GOLPES BAJOS/LOW BLOWS

Instantáneas/Snapshots

by Alicia Borinsky & translated by Cola Franzen & Alicia Borinsky

Pub Date: Feb. 16th, 2007
ISBN: 0-299-21600-4
Publisher: Univ. of Wisconsin

Argentina-born novelist Borinsky (All Night Movie, 2002, etc.) returns with a collection of arch, opaque stories, ranging from two-and-a-half pages to one line.
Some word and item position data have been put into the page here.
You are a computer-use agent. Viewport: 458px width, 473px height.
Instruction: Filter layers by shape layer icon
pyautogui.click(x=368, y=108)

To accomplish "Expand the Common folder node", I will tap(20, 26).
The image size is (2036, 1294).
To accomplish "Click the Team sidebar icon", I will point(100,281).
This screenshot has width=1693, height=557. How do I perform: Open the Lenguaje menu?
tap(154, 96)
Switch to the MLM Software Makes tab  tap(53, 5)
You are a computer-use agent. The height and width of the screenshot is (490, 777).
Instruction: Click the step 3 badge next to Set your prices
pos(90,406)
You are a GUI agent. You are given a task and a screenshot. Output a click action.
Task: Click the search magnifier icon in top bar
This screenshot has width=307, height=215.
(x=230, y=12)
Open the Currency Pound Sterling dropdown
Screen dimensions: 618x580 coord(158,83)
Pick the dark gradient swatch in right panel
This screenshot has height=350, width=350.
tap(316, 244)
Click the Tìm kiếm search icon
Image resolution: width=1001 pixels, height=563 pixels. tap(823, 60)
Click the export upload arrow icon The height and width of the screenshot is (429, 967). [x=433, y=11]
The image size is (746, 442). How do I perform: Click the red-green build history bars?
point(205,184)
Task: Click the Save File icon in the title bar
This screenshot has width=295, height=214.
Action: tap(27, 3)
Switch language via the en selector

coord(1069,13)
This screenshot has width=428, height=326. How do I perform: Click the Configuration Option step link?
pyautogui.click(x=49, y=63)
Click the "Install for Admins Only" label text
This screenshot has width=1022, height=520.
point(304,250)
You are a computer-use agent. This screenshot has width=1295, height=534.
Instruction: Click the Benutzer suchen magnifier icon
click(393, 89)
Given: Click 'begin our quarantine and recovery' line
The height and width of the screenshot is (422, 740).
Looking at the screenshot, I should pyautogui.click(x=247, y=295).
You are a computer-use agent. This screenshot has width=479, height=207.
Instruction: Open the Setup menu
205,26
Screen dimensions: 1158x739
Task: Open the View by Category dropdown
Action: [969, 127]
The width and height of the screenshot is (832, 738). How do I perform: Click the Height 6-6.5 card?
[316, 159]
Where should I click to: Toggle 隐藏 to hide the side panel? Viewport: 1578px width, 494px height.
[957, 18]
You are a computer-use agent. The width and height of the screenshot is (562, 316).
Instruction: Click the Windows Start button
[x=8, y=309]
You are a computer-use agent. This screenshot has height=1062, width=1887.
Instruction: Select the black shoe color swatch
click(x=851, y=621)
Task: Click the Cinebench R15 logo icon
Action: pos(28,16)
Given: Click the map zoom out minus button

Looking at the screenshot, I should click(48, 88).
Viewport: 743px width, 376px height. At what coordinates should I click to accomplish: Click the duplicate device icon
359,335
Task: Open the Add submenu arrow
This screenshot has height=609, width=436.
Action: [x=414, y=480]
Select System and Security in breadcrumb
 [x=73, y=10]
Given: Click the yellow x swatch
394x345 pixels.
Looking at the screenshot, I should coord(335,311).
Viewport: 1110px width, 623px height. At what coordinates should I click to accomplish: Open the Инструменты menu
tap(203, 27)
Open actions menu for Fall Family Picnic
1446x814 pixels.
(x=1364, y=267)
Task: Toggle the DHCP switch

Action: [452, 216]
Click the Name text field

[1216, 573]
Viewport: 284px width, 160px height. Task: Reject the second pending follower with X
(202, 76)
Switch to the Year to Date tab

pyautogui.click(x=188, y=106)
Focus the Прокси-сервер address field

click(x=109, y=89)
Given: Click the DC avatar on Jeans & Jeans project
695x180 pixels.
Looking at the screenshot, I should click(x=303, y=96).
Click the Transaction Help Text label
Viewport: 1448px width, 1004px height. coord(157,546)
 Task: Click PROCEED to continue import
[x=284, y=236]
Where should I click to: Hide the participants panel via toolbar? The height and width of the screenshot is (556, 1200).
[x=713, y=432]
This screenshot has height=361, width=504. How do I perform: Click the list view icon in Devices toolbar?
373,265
Presumably set in Buenos Aires, these 88 mini-morality tales caution against trusting either the opposite sex or a country’s current ruling junta. In “Love Song,” a wife who leaves her husband for a baker is forced to return as her ex’s domestic servant when, aided by global economics, the baker goes out of business. Her new husband dies of “the well-known disease . . . after treating an albino canary’s infected pimple”—and things only get more obscure from there. In the longest and most conventional story, “The Contest,” a woman wins a “Voyage of the Millennium,” but kills herself when she learns that she can’t take her beloved cats on the trip. The shorter stories are even more overtly puzzling, frequently (but not consistently) disdaining such niceties as capitalization. The narrator of “haven’t I seen that face before?” frets over her lover’s haste to return home, knowing that his wife will confront him with evidence of the affair, perhaps supplied by the mistress herself. In “a strong hand,” the contemptuous description of a man who fails to conform to consumer culture ends with the chilling observation that he’ll make an ideal torture victim. “Let’s Not Be Selfish” urges older women to dress like teenagers, and vice-versa, in order to take social pressure off both groups. Students of translation will refer frequently to the original Spanish in this dual-language edition to see what interesting liberties have been taken in the facing-page English version. Borinsky (Latin American and Comparative Literature/Boston Univ.), who collaborated on the translation, argues in her preface that a less literal rendering was necessary to preserve her irony in English.

For readers who persevere, rewards lurk beneath the metafictional façade.